I like this idea of the group being moulded in your image, so to speak. On that note, how much of it is Vistage and how much of it is you?

HM:  First and foremost: the formula. The Vistage model is brilliant. I deliver it in my tone, with my own personal style and knowledge base but I am delivering the Vistage product. It’s rooted in the structure of the day and the core things we always do, like the sign-in and how we use the speaker.

I then add twists and flavour and different techniques to help the members get more, or to address particular issues. I get a lot of those ideas from other chairs. Good chairs are like jackdaws. We talk to each other about things we’ve done which have worked. If you’ve done something in your group and it’s worked, you put it on ChairNet or you tell the other chairs at a conference and you then get people asking, “How did you do that?  That sounds good. I think I’ll use that idea.” It’s a fantastic and generous community.

Could you share some real-life stories or some of the real personal wins from the group?

HM:  In my Key group a member came along to a meeting. When they signed in at the start of the day the thing that was on their mind was the decision of whether to take on an IT project that the business needed. I felt that this member was a bit on the quiet side that day, just not quite as bubbly as normal.  When we got to the afternoon I said, “Shall we look at this?” They said, “Well, it’s not really a biggie. I think I’m going to do it so no, leave it. I’m fine.” I sensed that actually there was something there to talk about so I said, “No, come on. Let’s talk about it.”

So, the group used the Vistage techniques and within about five minutes worked out it wasn’t about the IT project. This person actually really didn’t like their job and was unhappy in their current position. They didn’t enjoy what they were doing and actually felt that what they really wanted to be was general manager of the business. There were one or two tears, and a bit of honesty and soul-searching, and this member vowed that they would go and tackle this, and the group were so supportive. I got an email that night to say a meeting had been set up with the CEO for 8am the next morning. At 10 o’clock the following morning there was a WhatsApp message that went out to the whole group to say, “I’m starting as general manager next month.”
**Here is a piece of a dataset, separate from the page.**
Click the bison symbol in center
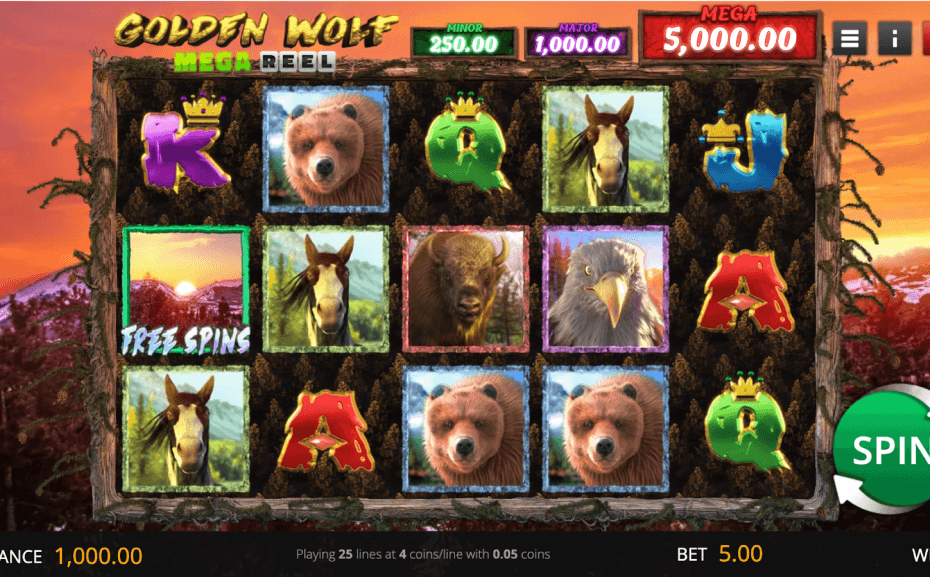Screen dimensions: 930x577 coord(466,289)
I could have cried. The CEO is in my Chiefs’ group and I was pretty confident that they’d be pushing at an open door. I didn’t say that, and it was important not to do that, not to give signals and lead. It was important to let the group help their peer think through what they really wanted and then support them in going for it. So our member went from being unhappy with their role job at 4:30pm to becoming general manager at 10am the following morning.  Brilliant. It’s so powerful - and there are plenty of stories like that.